## PROBLEM REQUIREMENTS
Could you reproduce, word for word, everything below from the line containing "Task: Open the Virtual Sports section" down to the line containing "Open the Reports menu", with both of those lines included and no others?

>>>>>

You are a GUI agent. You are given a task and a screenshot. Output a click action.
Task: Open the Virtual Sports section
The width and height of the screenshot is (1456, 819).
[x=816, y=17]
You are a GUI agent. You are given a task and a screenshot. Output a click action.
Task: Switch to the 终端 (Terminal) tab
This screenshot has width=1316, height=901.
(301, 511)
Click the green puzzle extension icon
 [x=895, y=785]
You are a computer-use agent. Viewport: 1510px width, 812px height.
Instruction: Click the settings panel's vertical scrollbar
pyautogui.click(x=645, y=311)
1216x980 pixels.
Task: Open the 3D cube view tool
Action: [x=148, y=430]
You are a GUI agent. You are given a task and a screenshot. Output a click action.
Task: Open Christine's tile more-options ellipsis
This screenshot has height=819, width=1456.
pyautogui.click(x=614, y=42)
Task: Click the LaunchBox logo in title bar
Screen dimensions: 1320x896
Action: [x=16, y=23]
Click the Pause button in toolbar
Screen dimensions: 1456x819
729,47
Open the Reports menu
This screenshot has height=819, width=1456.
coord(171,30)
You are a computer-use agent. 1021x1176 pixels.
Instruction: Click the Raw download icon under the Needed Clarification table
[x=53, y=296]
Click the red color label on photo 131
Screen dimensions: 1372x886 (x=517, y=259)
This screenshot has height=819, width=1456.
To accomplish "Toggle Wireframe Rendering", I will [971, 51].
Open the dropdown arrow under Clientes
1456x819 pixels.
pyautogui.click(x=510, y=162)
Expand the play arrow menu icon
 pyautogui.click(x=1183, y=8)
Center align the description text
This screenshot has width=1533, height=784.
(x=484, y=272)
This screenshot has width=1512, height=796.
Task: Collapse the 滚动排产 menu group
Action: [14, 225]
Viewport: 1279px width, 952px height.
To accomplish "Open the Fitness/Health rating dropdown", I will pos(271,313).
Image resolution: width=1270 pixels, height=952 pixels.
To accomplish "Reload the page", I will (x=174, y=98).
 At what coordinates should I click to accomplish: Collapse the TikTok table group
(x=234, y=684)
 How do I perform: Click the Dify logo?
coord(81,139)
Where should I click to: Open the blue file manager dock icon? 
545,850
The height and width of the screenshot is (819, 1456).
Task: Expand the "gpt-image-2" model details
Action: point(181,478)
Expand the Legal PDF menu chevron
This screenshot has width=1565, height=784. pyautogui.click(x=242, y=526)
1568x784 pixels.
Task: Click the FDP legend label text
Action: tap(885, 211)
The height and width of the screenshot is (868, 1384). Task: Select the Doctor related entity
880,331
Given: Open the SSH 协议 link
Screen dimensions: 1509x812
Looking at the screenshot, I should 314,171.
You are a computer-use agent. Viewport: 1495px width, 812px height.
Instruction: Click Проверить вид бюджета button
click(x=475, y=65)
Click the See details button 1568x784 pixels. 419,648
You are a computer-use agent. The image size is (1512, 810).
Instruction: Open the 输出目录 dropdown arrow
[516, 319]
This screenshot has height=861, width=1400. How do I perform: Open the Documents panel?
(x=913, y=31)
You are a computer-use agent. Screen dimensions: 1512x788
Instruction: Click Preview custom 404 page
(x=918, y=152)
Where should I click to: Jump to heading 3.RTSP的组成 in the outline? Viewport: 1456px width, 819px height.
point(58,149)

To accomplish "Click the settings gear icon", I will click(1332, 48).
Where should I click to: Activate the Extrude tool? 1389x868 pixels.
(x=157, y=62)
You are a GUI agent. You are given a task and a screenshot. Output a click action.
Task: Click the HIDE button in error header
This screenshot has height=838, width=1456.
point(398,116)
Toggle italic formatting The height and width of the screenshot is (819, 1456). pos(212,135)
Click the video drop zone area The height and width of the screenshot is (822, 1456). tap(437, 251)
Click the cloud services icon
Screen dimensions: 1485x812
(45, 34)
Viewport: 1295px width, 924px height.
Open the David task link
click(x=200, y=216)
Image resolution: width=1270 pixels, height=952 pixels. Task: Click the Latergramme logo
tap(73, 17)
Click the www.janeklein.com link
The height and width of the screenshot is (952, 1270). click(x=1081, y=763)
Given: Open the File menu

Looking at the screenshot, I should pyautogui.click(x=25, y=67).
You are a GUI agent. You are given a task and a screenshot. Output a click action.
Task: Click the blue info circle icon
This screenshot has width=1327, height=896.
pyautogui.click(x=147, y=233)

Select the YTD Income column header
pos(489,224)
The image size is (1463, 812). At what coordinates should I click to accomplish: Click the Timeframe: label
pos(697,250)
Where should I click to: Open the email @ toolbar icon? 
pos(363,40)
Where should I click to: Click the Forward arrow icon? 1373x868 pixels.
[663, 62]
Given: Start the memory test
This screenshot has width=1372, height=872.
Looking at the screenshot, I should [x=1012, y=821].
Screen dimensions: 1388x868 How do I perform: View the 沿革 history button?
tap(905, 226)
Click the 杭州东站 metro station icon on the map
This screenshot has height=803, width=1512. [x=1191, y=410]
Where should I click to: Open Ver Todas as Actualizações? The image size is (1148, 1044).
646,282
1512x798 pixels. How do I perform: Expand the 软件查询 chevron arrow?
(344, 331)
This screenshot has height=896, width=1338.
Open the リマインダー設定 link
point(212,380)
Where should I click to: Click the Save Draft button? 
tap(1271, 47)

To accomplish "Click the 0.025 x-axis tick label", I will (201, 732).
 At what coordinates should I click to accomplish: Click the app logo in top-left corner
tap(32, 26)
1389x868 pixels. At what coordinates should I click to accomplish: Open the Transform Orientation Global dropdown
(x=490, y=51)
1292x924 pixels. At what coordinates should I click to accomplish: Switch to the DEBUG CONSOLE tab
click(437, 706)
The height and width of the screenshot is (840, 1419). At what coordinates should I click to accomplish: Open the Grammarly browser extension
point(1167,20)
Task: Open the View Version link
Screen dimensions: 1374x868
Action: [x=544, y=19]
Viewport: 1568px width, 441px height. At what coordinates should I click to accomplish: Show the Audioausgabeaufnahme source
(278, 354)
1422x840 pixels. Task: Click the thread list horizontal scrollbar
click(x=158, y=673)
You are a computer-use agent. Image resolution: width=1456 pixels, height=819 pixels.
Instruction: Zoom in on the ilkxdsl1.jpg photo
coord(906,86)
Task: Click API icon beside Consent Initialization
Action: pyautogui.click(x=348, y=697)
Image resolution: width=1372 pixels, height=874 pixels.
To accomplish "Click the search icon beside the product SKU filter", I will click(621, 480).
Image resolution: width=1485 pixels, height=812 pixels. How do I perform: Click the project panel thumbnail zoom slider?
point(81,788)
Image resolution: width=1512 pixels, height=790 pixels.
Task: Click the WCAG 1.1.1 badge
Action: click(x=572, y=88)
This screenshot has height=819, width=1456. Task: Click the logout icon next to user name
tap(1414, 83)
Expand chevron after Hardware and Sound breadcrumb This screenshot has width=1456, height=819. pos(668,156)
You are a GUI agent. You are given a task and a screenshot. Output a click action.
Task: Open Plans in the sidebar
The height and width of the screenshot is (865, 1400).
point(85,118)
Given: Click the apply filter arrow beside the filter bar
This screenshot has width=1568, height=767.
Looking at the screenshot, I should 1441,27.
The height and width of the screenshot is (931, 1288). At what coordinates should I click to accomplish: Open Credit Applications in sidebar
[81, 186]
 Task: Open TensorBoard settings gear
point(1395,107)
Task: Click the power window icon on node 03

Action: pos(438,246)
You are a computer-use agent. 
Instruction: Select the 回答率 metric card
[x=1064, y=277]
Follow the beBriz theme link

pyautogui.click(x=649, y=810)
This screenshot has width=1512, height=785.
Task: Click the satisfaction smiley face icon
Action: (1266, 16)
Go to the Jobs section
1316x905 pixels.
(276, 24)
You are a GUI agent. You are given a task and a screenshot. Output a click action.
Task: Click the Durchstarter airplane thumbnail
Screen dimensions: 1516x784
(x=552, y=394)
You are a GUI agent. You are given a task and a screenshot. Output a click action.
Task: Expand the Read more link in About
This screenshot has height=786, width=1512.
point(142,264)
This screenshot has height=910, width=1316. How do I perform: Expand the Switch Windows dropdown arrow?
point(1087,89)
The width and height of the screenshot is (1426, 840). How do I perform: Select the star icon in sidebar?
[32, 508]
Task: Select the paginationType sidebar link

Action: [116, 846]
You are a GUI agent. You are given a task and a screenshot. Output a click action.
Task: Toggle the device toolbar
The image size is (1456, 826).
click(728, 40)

<<<<<

## ANSWER SECTION
Task: Open the Virtual Sports section
The width and height of the screenshot is (1456, 819).
[x=816, y=17]
You are a GUI agent. You are given a task and a screenshot. Output a click action.
Task: Switch to the 终端 (Terminal) tab
This screenshot has width=1316, height=901.
(301, 511)
Click the green puzzle extension icon
 [x=895, y=785]
You are a computer-use agent. Viewport: 1510px width, 812px height.
Instruction: Click the settings panel's vertical scrollbar
pyautogui.click(x=645, y=311)
1216x980 pixels.
Task: Open the 3D cube view tool
Action: [x=148, y=430]
You are a GUI agent. You are given a task and a screenshot. Output a click action.
Task: Open Christine's tile more-options ellipsis
This screenshot has height=819, width=1456.
pyautogui.click(x=614, y=42)
Task: Click the LaunchBox logo in title bar
Screen dimensions: 1320x896
Action: [x=16, y=23]
Click the Pause button in toolbar
Screen dimensions: 1456x819
729,47
Open the Reports menu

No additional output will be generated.